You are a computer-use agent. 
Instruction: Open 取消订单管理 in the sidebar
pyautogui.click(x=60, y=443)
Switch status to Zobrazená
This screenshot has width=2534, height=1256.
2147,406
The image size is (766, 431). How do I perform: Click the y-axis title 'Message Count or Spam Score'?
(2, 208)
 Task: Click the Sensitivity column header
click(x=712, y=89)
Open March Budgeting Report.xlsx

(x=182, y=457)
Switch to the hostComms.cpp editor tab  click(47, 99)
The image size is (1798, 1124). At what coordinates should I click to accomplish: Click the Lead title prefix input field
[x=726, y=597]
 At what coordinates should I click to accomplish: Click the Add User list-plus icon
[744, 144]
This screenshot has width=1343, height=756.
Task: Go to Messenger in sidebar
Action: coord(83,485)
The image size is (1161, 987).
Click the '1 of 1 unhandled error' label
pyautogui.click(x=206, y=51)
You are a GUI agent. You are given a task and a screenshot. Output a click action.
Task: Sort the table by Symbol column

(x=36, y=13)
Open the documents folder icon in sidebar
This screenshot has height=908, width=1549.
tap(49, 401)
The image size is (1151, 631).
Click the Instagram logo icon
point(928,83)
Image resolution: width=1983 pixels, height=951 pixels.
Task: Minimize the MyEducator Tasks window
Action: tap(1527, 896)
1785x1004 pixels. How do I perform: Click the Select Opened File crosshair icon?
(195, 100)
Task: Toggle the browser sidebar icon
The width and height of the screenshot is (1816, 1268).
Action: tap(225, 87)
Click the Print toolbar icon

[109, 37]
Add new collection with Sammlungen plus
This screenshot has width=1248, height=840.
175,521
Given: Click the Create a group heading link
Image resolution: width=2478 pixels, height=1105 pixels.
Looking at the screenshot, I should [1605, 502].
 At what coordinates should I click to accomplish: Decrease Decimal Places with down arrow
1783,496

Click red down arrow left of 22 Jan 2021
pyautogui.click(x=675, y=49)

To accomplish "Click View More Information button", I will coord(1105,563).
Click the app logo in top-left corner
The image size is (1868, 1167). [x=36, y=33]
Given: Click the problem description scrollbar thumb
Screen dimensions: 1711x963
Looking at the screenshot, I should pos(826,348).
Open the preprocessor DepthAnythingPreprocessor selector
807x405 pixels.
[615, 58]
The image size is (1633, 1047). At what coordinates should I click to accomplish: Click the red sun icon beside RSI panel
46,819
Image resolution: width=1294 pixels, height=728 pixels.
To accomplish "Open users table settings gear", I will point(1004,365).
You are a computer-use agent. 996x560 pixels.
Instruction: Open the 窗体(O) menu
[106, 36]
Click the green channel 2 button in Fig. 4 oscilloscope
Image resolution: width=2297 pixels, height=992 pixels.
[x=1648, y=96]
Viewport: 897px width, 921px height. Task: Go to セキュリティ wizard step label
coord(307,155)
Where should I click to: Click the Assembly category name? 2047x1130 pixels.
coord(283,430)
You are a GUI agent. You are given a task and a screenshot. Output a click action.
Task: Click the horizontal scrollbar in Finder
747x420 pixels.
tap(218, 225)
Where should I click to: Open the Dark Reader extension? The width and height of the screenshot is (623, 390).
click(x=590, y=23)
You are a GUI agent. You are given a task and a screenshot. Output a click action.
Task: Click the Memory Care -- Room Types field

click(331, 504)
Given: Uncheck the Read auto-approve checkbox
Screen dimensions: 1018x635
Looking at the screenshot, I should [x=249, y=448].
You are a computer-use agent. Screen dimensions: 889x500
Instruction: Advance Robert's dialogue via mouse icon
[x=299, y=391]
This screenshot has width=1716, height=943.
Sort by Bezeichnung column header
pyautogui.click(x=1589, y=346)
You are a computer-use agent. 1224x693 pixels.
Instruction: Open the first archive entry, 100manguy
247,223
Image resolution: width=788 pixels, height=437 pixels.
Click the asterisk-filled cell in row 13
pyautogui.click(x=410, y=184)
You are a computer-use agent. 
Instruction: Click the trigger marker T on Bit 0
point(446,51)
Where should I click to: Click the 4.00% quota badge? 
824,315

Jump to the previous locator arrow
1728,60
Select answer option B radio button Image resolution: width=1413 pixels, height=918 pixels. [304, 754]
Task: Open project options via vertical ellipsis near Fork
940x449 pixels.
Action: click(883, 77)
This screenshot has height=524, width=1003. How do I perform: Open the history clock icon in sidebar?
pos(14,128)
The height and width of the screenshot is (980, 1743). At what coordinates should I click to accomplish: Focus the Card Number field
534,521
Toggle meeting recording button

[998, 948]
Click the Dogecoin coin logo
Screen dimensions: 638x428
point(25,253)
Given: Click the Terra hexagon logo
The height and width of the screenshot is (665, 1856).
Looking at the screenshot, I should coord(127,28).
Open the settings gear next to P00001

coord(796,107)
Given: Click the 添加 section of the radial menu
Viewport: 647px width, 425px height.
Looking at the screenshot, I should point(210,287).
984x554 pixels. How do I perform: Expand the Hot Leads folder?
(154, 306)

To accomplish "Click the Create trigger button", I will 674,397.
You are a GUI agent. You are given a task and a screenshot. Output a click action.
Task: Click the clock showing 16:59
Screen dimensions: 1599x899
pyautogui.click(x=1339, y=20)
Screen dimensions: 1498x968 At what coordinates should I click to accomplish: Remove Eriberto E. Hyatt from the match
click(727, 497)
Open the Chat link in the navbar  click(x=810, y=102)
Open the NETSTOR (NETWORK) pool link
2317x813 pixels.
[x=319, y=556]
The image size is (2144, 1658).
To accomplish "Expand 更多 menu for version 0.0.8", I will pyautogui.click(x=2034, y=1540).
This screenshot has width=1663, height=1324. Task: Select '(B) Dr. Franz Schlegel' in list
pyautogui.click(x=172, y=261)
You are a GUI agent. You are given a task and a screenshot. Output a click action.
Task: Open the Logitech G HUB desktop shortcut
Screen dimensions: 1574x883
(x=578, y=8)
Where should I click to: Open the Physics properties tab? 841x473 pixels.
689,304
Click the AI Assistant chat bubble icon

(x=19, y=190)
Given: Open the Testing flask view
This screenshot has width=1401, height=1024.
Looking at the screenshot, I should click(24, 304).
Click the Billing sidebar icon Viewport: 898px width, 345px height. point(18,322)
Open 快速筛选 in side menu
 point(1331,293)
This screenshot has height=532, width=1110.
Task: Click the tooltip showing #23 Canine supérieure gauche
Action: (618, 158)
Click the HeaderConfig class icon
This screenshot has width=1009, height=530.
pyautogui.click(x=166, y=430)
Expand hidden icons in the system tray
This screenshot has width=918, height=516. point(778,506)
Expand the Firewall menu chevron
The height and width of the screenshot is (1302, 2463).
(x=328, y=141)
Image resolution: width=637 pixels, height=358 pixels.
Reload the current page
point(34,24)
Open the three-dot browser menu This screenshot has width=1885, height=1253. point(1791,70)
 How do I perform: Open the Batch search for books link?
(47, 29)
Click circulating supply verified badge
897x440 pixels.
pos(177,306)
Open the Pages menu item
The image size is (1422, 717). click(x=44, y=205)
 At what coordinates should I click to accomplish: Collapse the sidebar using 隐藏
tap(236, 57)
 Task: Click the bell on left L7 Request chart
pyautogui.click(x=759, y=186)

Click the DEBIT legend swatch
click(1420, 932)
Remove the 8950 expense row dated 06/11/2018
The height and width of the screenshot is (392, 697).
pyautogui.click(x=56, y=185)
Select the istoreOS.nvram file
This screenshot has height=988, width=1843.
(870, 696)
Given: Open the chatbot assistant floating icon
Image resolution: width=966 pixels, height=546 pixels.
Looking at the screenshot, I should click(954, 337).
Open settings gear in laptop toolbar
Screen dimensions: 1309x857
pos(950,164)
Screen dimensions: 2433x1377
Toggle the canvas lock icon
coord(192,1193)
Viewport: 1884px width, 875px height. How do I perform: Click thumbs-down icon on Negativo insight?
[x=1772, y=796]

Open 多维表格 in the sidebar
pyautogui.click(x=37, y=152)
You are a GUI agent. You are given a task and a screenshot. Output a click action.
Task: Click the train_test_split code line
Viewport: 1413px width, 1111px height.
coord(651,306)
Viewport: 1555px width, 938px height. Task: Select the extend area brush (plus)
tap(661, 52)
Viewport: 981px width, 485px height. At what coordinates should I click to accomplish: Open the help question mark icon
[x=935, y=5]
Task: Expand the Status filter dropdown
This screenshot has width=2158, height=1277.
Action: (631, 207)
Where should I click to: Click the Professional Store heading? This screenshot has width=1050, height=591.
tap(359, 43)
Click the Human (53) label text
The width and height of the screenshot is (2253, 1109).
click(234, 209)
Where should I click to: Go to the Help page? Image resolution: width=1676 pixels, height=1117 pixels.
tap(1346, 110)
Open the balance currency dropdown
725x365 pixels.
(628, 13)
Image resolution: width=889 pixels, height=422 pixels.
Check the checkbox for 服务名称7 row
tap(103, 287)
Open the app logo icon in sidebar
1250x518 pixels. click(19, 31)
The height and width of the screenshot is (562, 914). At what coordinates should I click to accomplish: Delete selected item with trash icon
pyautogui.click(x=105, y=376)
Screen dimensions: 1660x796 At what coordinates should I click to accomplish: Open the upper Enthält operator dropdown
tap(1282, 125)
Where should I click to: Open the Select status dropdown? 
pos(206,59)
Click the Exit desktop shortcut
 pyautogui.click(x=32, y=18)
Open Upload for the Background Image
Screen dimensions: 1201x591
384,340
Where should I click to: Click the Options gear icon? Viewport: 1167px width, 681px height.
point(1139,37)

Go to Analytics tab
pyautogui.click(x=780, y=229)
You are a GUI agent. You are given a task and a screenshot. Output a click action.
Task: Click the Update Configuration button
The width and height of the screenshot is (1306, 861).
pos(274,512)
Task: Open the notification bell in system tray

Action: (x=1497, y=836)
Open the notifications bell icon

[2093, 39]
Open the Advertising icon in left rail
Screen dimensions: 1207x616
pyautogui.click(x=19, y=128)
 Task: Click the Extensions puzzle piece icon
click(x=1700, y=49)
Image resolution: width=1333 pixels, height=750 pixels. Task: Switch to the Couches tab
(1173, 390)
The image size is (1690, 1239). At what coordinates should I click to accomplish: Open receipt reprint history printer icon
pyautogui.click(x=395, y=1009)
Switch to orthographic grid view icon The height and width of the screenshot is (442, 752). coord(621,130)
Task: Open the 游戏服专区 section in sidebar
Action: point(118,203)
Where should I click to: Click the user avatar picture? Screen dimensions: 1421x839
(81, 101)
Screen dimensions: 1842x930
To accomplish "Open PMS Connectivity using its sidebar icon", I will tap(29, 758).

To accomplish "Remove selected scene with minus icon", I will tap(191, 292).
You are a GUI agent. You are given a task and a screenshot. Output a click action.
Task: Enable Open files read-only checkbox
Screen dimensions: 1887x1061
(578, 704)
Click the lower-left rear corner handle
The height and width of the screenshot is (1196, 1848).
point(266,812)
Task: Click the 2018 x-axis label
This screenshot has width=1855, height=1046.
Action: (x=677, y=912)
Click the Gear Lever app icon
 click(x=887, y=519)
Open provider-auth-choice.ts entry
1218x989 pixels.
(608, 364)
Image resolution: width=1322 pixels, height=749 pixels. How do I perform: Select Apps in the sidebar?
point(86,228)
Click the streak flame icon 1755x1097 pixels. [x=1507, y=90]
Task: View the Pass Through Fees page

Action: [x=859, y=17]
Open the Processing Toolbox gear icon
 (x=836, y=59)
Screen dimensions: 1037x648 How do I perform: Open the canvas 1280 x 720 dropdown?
============
— Action item —
Write out, exactly and with nothing else, the lines of the listing above from its first line through the line with "Switch to the hostComms.cpp".

— Response to the exercise —
You are a computer-use agent. 
Instruction: Open 取消订单管理 in the sidebar
pyautogui.click(x=60, y=443)
Switch status to Zobrazená
This screenshot has width=2534, height=1256.
2147,406
The image size is (766, 431). How do I perform: Click the y-axis title 'Message Count or Spam Score'?
(2, 208)
 Task: Click the Sensitivity column header
click(x=712, y=89)
Open March Budgeting Report.xlsx

(x=182, y=457)
Switch to the hostComms.cpp editor tab  click(47, 99)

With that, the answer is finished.